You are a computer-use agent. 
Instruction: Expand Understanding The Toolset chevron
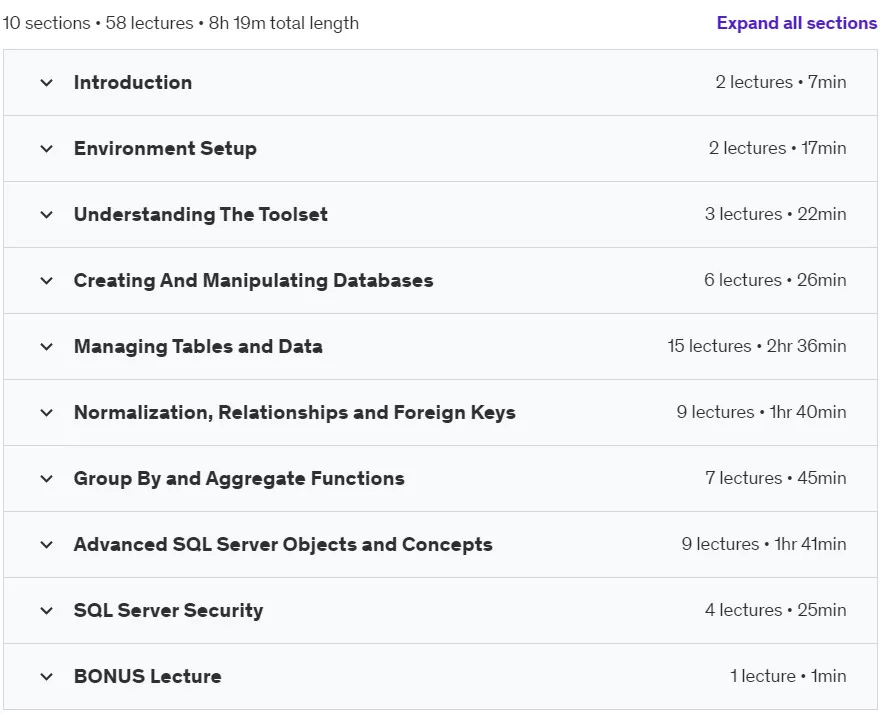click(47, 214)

##########

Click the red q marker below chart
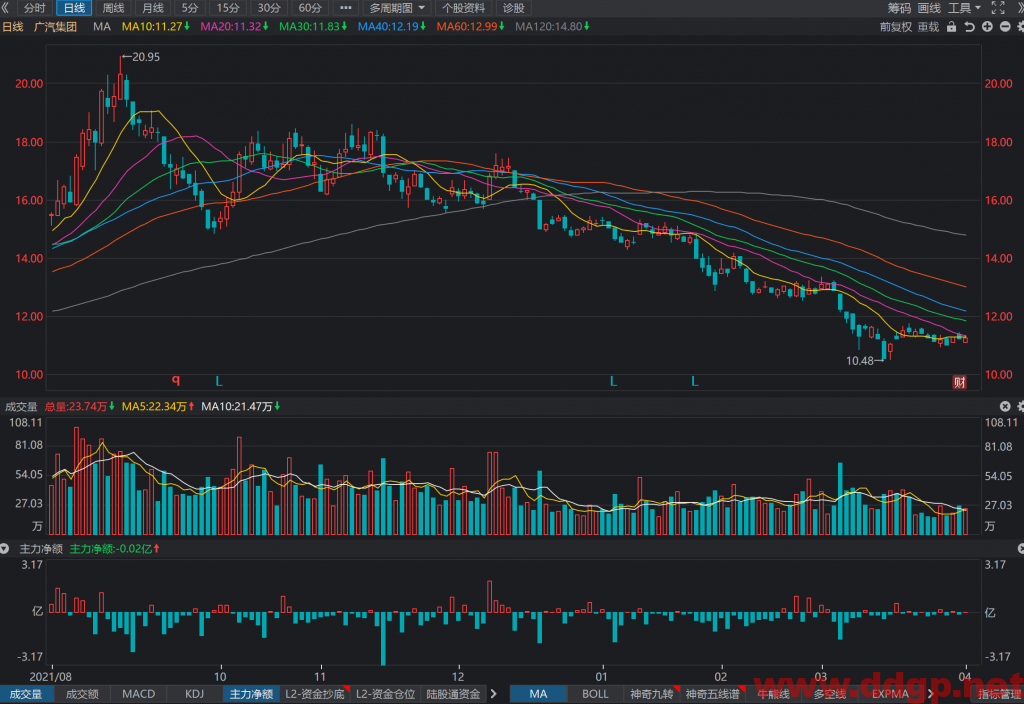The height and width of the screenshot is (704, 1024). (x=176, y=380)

##########

### EXERCISE DIRECTIONS
Duplicate the material starting at the line containing "You are a computer-use agent." and ending at the line containing "click(47, 214)", leaving out the pictures.

### WORKED SOLUTION
You are a computer-use agent. 
Instruction: Expand Understanding The Toolset chevron
click(47, 214)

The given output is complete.